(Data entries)
>>>>
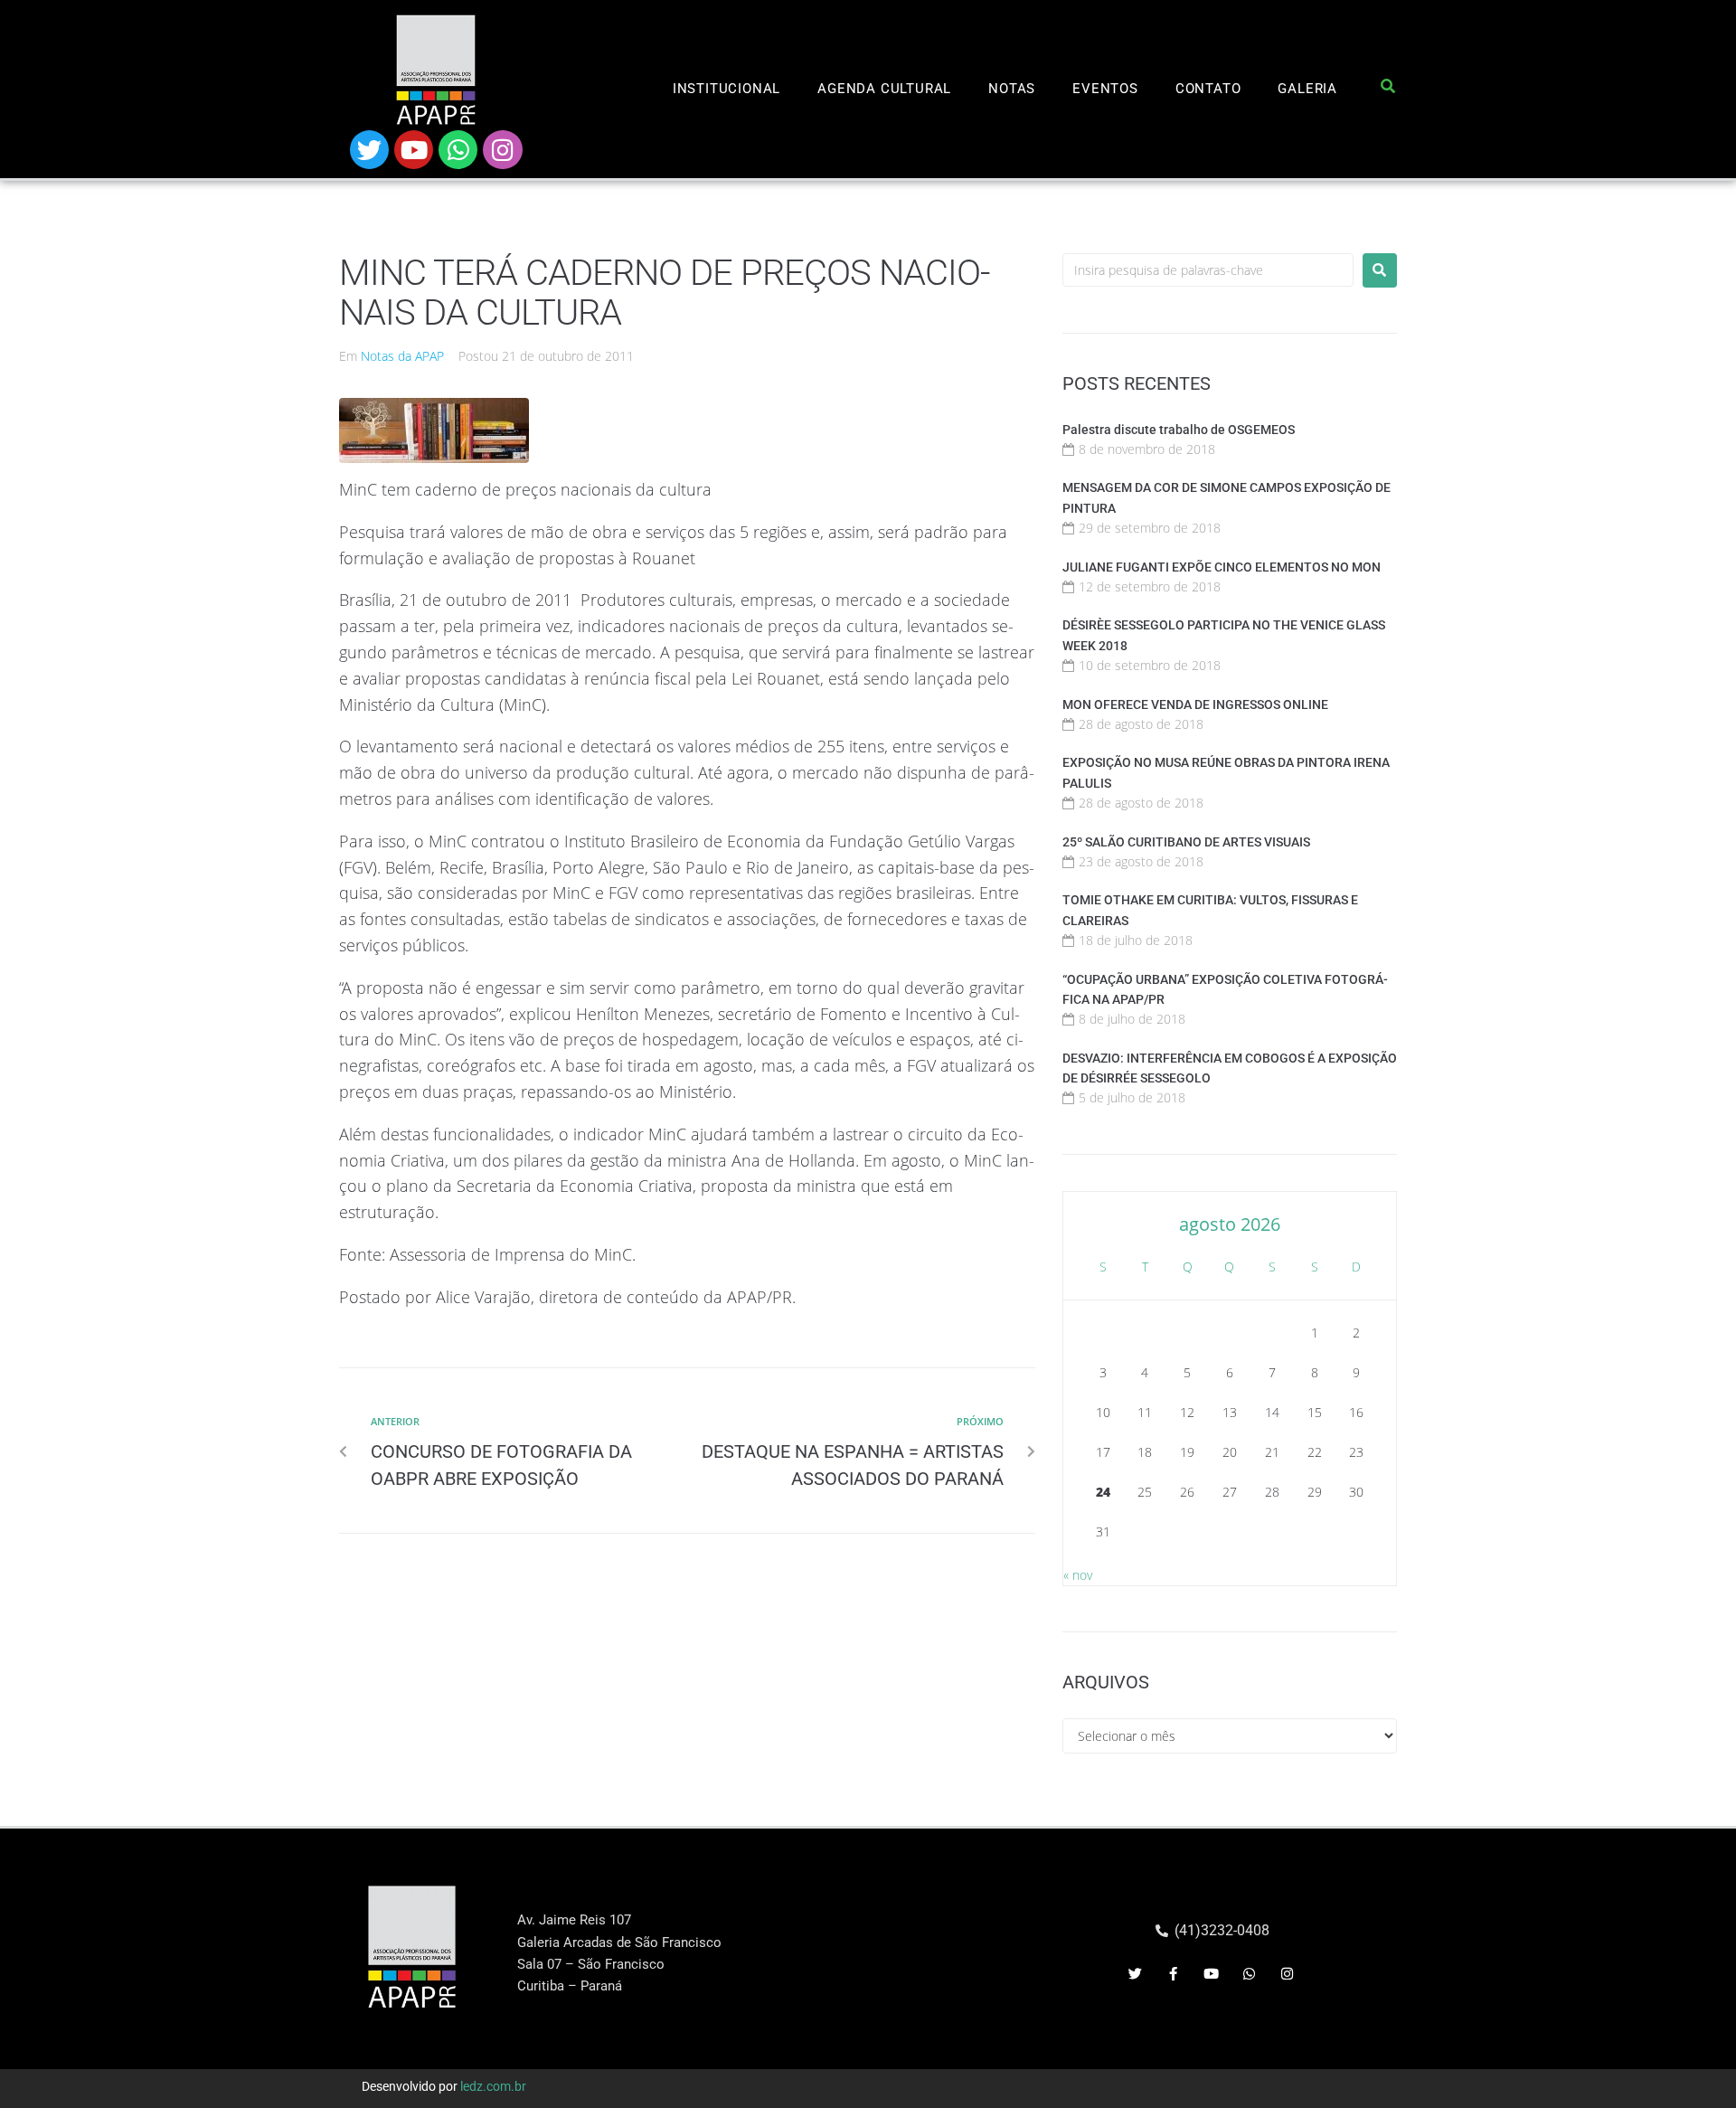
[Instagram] (502, 149)
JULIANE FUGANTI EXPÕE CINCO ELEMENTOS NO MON (1221, 567)
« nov (1077, 1574)
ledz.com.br (493, 2086)
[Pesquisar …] (1388, 89)
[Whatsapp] (458, 149)
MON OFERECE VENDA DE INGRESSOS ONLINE (1195, 704)
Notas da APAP (402, 355)
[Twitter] (369, 149)
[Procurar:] (1208, 270)
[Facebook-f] (1173, 1974)
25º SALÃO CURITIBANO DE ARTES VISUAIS (1186, 842)
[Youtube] (413, 149)
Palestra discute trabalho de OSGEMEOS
<<<<
== Task prompt ==
Retype nothing except the lines from the line holding "25º SALÃO CURITIBANO" through the last line of the entries, both included.

== Output for this task ==
25º SALÃO CURITIBANO DE ARTES VISUAIS (1186, 842)
[Youtube] (413, 149)
Palestra discute trabalho de OSGEMEOS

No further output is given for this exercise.